We do not apply house effect corrections in the main tracker, but our pollster profiles document estimated house effects for each firm based on their recent history. Where a single pollster dominates a period’s data, we note this in the tracker.
We include all polls that:
- Are conducted by a BPC-member or BPC-affiliated pollster
- Have publicly available data tables
- Have a sample of at least 500 respondents
- Use GB or UK adults/registered voters as their population
Limitations of polling aggregation
Aggregation reduces random error but cannot eliminate systematic error. If all polling firms share the same methodological flaw — as they did in 2015 — the average will be wrong even with 20 polls. This is why the opinion polls explainer on methodology matters as much as aggregation technique.
Aggregators should always publish their uncertainty ranges, not just point estimates. A figure of Labour 35%, Conservatives 24%, Reform 27% should come with confidence intervals showing the range of likely true values.
Frequently Asked Questions
What is a poll of polls?
A poll of polls combines multiple individual polls into a single average. Random sampling errors cancel out across polls, giving a more reliable estimate than any single survey.
Why is a polling average better than a single poll?
Individual polls have margins of error of around plus or minus 3 points. Averaging ten independent polls can reduce this to around plus or minus 1 point. The average is also less affected by any one rogue result.
What is recency weighting in polling aggregation?
Recency weighting gives more weight to recent polls, since older data is less informative about current opinion. Exponential decay is a common approach, where weight halves every fixed number of days.
How are house effects handled in polling aggregation?

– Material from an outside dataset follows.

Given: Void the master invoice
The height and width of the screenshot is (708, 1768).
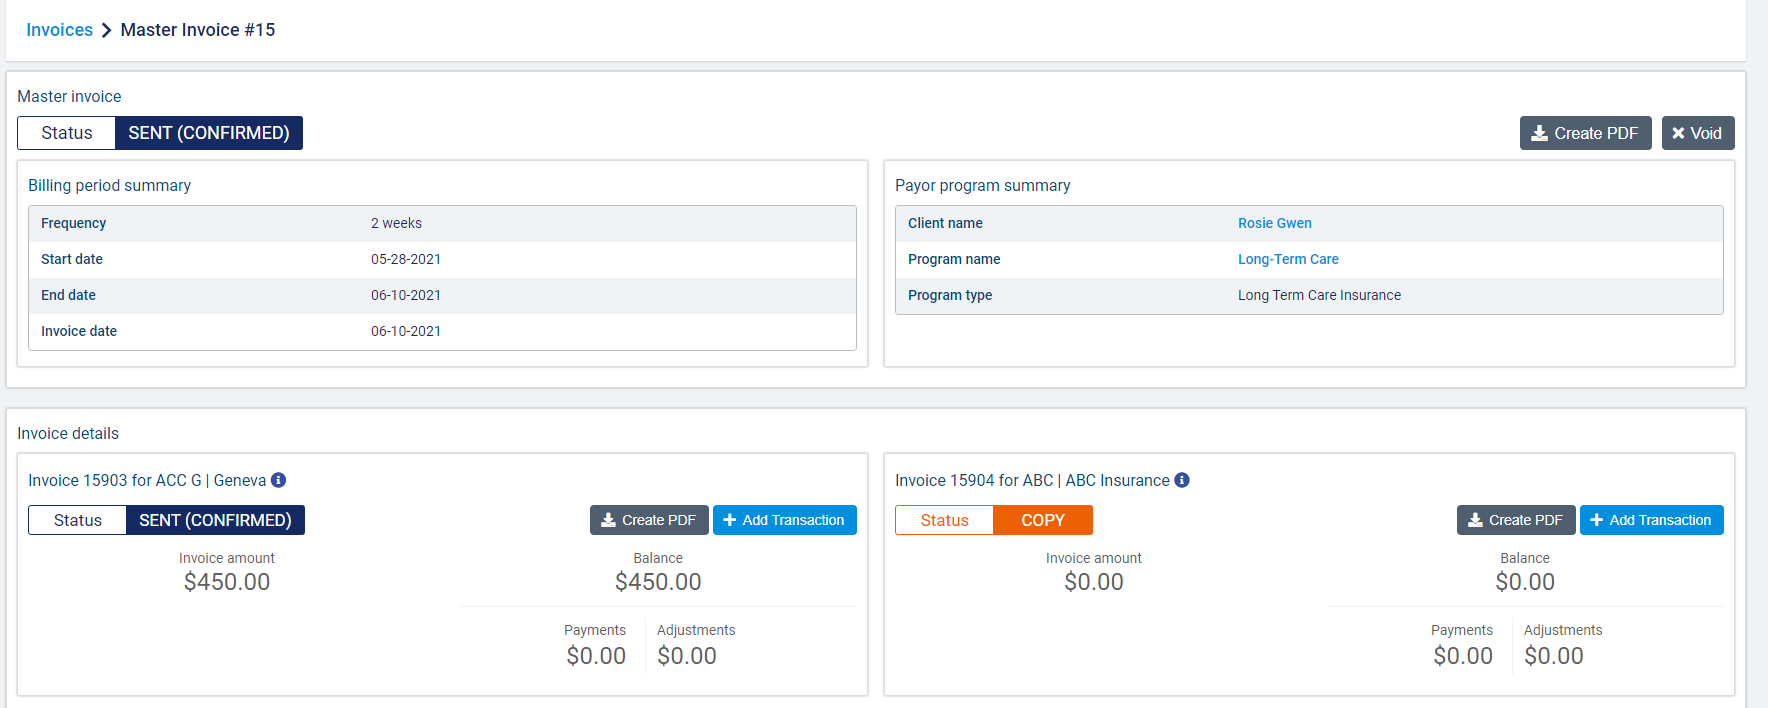Looking at the screenshot, I should [x=1697, y=133].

Either by ignoring them (and relying on averaging to partially cancel them out) or by estimating each firm’s systematic bias and correcting for it before averaging. Both approaches have trade-offs.
How does BritPolls calculate its tracker?
We use a 30-day rolling window with sample-size weighting and a 14-day half-life recency decay. We include BPC-affiliated polls of 500+ respondents with public data tables. House effects are documented in pollster profiles but not corrected in the main tracker.
What is herding in polling and how does aggregation help detect it?
Herding occurs when polling firms converge on each other’s results, consciously or unconsciously fearing a rogue outlier. It makes collective errors invisible: if all firms herd to the same wrong number, the polling average gives false confidence. Aggregation detects herding by testing whether the variance between polls is statistically lower than expected. The 2015 UK polling failure — all firms showing a Conservative-Labour tie that was wrong by 7 points — is the clearest modern example.